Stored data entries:

.....

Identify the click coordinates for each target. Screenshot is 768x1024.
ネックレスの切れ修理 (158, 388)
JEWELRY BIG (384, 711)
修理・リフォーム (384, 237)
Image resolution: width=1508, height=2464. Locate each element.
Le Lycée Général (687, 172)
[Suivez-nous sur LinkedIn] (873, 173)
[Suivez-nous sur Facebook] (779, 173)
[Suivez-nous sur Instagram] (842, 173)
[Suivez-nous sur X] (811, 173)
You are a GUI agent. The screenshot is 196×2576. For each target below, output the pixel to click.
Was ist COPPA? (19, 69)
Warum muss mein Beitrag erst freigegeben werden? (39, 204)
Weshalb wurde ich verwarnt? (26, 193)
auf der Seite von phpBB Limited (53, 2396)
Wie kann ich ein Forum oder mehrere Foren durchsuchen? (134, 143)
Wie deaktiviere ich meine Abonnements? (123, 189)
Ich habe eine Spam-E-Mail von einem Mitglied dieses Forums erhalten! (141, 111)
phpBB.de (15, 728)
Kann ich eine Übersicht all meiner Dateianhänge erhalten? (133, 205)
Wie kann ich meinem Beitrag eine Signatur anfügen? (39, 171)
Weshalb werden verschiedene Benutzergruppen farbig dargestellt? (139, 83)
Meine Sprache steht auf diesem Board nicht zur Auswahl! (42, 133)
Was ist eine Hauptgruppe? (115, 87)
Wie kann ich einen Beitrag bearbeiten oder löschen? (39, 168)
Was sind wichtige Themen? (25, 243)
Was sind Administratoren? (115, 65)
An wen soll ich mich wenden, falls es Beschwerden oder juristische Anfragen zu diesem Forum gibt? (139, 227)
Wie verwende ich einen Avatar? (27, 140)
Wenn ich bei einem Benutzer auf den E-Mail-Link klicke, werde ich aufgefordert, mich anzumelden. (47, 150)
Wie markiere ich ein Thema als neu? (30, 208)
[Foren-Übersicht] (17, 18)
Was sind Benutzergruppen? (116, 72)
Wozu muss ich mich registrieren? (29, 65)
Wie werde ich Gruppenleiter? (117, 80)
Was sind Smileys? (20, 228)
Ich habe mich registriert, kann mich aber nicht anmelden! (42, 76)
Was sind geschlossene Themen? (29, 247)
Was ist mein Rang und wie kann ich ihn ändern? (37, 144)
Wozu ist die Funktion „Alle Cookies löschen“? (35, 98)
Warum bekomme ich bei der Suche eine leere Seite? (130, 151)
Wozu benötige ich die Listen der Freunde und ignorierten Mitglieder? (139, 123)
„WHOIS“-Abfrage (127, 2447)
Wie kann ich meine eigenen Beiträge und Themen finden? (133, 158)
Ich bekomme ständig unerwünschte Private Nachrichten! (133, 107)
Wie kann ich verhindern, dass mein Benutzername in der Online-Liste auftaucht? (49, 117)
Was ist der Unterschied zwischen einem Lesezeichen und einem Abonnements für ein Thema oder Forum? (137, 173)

.....

EXERCISE REQUIREMENTS: Take the lines above from the first through the one containing "Was sind Smileys? (20, 228)" and reproduce them exactly; include nothing else.

OUTPUT FOR THIS EXERCISE:
Identify the click coordinates for each target. Screenshot is 768x1024.
ネックレスの切れ修理 (158, 388)
JEWELRY BIG (384, 711)
修理・リフォーム (384, 237)
Image resolution: width=1508, height=2464. Locate each element.
Le Lycée Général (687, 172)
[Suivez-nous sur LinkedIn] (873, 173)
[Suivez-nous sur Facebook] (779, 173)
[Suivez-nous sur Instagram] (842, 173)
[Suivez-nous sur X] (811, 173)
You are a GUI agent. The screenshot is 196×2576. For each target below, output the pixel to click.
Was ist COPPA? (19, 69)
Warum muss mein Beitrag erst freigegeben werden? (39, 204)
Weshalb wurde ich verwarnt? (26, 193)
auf der Seite von phpBB Limited (53, 2396)
Wie kann ich ein Forum oder mehrere Foren durchsuchen? (134, 143)
Wie deaktiviere ich meine Abonnements? (123, 189)
Ich habe eine Spam-E-Mail von einem Mitglied dieses Forums erhalten! (141, 111)
phpBB.de (15, 728)
Kann ich eine Übersicht all meiner Dateianhänge erhalten? (133, 205)
Wie kann ich meinem Beitrag eine Signatur anfügen? (39, 171)
Weshalb werden verschiedene Benutzergruppen farbig dargestellt? (139, 83)
Meine Sprache steht auf diesem Board nicht zur Auswahl! (42, 133)
Was ist eine Hauptgruppe? (115, 87)
Wie kann ich einen Beitrag bearbeiten oder löschen? (39, 168)
Was sind wichtige Themen? (25, 243)
Was sind Administratoren? (115, 65)
An wen soll ich mich wenden, falls es Beschwerden oder juristische Anfragen zu diesem Forum gibt? (139, 227)
Wie verwende ich einen Avatar? (27, 140)
Wenn ich bei einem Benutzer auf den E-Mail-Link klicke, werde ich aufgefordert, mich anzumelden. (47, 150)
Wie markiere ich ein Thema als neu? (30, 208)
[Foren-Übersicht] (17, 18)
Was sind Benutzergruppen? (116, 72)
Wozu muss ich mich registrieren? (29, 65)
Wie werde ich Gruppenleiter? (117, 80)
Was sind Smileys? (20, 228)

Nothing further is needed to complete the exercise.